Thanks again to all who came out last night at Tulane, and thanks again to Melissa Dickey and to A Studio in the Woods for such a lovely evening. Across town, Room 220 is hosting a book launch event at Press Street Headquarters (3718 St Claude) this coming Thursday, featuring a new collection of fiction by Nathan C. Martin, called We’re Pregnant. More details are available here.
As part of an evening organized by A Studio in the Woods, I’m honored to be reading with Melissa Dickey next week, at Tulane University’s Cudd Hall. I’ll be reading from the manuscript of Ecotone, newly-completed (though of course, one loses a few fingernails clawing it back from the mail slot at the post office). The reading takes place on Monday night, February 25th, at 7pm; more details are available from the Studio here.
And for those who may not have heard, the Studio has just announced its call for proposals for next year’s residencies, which are available in all artistic media, and which continue the theme of “Ebb & Flow.” The deadline is in May; more details are available on the Studio’s website.
For those in the Jackson area, the 2013 ceremony for the Governor’s Awards for the Arts, hosted by the Mississippi Arts Commission, is next Thursday, February 21st. A fantastic celebration of the state’s artistic, musical, and literary heritage, the ceremony is open to the public (and tons of fun). Hope to see you there.

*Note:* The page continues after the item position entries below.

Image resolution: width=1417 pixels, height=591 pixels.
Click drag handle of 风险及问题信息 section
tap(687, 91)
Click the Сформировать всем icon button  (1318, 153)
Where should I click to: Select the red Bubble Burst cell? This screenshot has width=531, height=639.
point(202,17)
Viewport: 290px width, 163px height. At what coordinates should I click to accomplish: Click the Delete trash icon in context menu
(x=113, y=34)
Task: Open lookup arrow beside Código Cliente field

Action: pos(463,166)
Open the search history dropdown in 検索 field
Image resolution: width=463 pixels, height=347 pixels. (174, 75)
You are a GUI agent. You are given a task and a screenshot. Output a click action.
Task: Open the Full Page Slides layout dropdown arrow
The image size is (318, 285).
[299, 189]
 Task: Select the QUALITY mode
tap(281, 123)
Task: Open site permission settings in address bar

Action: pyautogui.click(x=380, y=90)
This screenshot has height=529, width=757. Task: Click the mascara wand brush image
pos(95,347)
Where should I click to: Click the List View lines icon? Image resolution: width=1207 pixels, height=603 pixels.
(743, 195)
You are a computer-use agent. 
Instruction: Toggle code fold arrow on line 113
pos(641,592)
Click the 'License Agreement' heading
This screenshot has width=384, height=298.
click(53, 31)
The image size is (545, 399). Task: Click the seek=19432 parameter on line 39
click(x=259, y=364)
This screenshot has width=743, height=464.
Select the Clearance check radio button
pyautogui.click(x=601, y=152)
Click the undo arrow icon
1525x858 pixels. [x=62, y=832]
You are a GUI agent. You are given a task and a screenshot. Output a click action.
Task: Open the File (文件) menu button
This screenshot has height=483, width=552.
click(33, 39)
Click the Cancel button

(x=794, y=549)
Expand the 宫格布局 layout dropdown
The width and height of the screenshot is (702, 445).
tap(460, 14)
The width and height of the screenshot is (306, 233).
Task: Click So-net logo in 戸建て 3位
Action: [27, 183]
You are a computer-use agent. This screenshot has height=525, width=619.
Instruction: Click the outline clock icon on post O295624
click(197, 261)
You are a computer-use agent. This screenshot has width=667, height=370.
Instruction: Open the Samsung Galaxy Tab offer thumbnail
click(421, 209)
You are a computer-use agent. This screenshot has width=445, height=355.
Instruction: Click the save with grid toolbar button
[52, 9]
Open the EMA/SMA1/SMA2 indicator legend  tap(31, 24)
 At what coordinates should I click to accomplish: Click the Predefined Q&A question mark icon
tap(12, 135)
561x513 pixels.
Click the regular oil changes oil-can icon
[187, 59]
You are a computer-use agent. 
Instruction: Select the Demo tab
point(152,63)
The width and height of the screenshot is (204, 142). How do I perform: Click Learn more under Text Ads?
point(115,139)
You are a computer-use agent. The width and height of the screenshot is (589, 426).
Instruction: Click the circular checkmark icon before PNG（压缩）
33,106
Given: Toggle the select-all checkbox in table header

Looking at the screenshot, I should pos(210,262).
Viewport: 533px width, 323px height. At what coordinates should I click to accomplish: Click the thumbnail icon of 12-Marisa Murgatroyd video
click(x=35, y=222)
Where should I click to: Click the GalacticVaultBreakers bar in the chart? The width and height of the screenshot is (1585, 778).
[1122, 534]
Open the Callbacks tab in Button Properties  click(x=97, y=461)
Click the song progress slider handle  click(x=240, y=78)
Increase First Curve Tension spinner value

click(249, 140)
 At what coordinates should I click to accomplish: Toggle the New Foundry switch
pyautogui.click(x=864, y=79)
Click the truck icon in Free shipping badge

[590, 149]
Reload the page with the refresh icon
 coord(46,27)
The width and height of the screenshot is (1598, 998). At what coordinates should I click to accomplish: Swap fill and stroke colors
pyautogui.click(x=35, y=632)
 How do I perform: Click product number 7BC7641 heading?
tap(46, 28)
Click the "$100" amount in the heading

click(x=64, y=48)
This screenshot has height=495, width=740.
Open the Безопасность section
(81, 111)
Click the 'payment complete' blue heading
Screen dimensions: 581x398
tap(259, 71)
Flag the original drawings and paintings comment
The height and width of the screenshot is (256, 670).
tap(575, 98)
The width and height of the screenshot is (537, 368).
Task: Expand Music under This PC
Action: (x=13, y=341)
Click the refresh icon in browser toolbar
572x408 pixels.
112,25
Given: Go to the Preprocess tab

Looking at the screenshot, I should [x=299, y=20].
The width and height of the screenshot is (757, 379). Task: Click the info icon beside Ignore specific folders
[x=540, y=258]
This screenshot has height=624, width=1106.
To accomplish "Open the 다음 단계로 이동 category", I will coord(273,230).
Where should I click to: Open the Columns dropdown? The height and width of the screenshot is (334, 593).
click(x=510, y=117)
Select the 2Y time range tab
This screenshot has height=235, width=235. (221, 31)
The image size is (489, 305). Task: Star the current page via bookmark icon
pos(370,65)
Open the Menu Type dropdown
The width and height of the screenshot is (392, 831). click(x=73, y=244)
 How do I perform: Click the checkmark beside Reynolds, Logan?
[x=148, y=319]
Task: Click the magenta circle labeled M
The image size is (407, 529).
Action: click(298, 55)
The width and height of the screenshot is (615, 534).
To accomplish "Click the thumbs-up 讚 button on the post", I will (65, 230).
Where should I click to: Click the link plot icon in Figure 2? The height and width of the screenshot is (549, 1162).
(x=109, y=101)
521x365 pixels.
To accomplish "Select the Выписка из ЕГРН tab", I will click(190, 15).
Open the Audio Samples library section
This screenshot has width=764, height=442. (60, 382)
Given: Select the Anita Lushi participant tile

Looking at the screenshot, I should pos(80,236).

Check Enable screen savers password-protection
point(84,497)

For those who may not have already heard about it, the School of Scottish Studies at the University of Edinburgh has begun a campaign to preserve its collections from prospective dissemination and relocation in coming years. As a former researcher at the school’s archive while at IASH, I cannot overstate how important it is to keep these collections together. From the campaign’s website:
Students and Academics at Edinburgh University are greatly concerned by proposals to carve up the School of Scottish Studies, an internationally respected beacon for Scotland’s culture, by separating the world famous archive collection from its associated libraries and from ongoing teaching and research. A student campaign is under way to convince the University and the public that the School of Scottish Studies resources must remain intact and accessible to researchers, ethnologists and to the wider public.
If you work in libraries, folklore, ethnography or ethnology, history, literature, or anything within a caber’s toss of those fields, please do consider reading and supporting the petition. Even if you’re not based in Scotland, every signature matters.
New Orleans is the latest in Ploughshares’ profiles of literary cities, in a lovely piece contributed by our own Michael Allen Zell. If you’re in the neighborhood, stop by Crescent City Books down in the Quarter to say thanks.
Good friends Asymptote, one of the finest journals specializing in works in translation, have just launched a funding campaign. From the description of their needs:
We are dreaming of some serious upgrades to the site, and raised funds will go towards the development of an interactive world map that will allow viewers to explore Asymptote’s contents based on region; holding a new translation contest (see below); establishing more journal partnerships around the world, and investing in farther-reaching publicity (so our authors reach even more readers).
Well worth supporting if you can.
It’s an honor to say that the International Journal of Heritage Studies has just published an article which grew out of my master’s thesis some years ago, on the curious case of the disappearing town of Dunwich, England. The article is available on the IJIH website; more information about Dunwich for those without institutional access is available at various websites, including the Dunwich Museum, the Dunwich research consortium, and Atlas Obscura (itself a gem of a site).
If anyone out there does make it to Dunwich, please, for the love of God, have a meal of fish and chips at the Flora Tea Rooms. You’ll remember it for the rest of your life.